| AVS 57th International Symposium & Exhibition | |
| Surface Science | Tuesday Sessions |
| Session SS-TuP |
| Session: | Surface Science Poster Session |
| Presenter: | C.J. Nelin, Maury's Trail |
| Authors: | C.J. Nelin, Maury's Trail P.S. Bagus, University of North Texas H.-J. Freund, Fritz-Haber-Institut der Max-Planck-Gesellschaft, Germany |
| Correspondent: | Click to Email |
The satellites in X-Ray photoemission spectroscopy, XPS, can provide information about the electronic structure, especially for ionic materials. [1,2] We present a new analysis of the XPS satellites that, when applied to CeO2 which is an important substrate for model studies of catalysis, enables a new understanding of this material. While the origin of intra-atomic effects in terms of atomic near-degeneracies is well understood, [1] there are two different ways of describing the inter-atomic effects that lead to satellites.

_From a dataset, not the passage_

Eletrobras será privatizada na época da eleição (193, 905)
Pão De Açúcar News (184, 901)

The first is to ascribe the satellites to charge transfer, CT, from ligands, or other neighboring atoms, into unoccupied or partly occupied shells of the ionized atom. This interpretation is commonly applied to oxides and other ionic crystals. [2] In the CT model, the satellites gain intensity through the mixing of XPS allowed configurations with XPS forbidden configurations. However, changes in the orbitals between the initial and final states are normally neglected in the CT model. On the other hand, the second way of understanding satellites as shake satellites, [3,4]ascribes the driving force for the loss of intensity from the main peak into the satellites to the orbital relaxation, which screens the core-hole. This orbital relaxation allows valence excited, or shake, states to obtain intensity. [3] However, both mechanisms must be taken into account to correctly describe the inter-atomic contributions to XPS satellites and, in the present work, we reconcile these two different points of view. We show that the covalent mixing of metal and ligand orbitals in the wavefunctions, for both initial and final states, is a powerful way to understand the intensities of satellites due to inter-atomic effects. For the XPS of NiO, where both intra and inter-atomic effects must be taken into account, our analysis of the CI wavefunctions shows the underlying covalent character of the main and satellite peaks. We also stress the importance of covalent mixing in the initial state in order for there to be substantial satellite intensity. We show that different degrees of covalent character in the initial states of CeO2 and LaAlO3 lead to very different satellite energies and intensities for the isoelectronic metal cations. Our analysis provides direct and unambiguous evidence that the inter-atomic satellite features are closely related to the covalent binding in the material.
(1) PS Bagus, ES Ilton: Phys. Rev. B 73, 155110 (2006).
(2) FMF de Groot: J. Electron Spectrosc. Relat. Phenom. 67, 529 (1994).
(3) T Aberg: Phys. Rev. 156, 35 (1967).
(4) L Sangaletti, F Parmigiani, PS Bagus: Phys. Rev. B 66, 115106 (2002).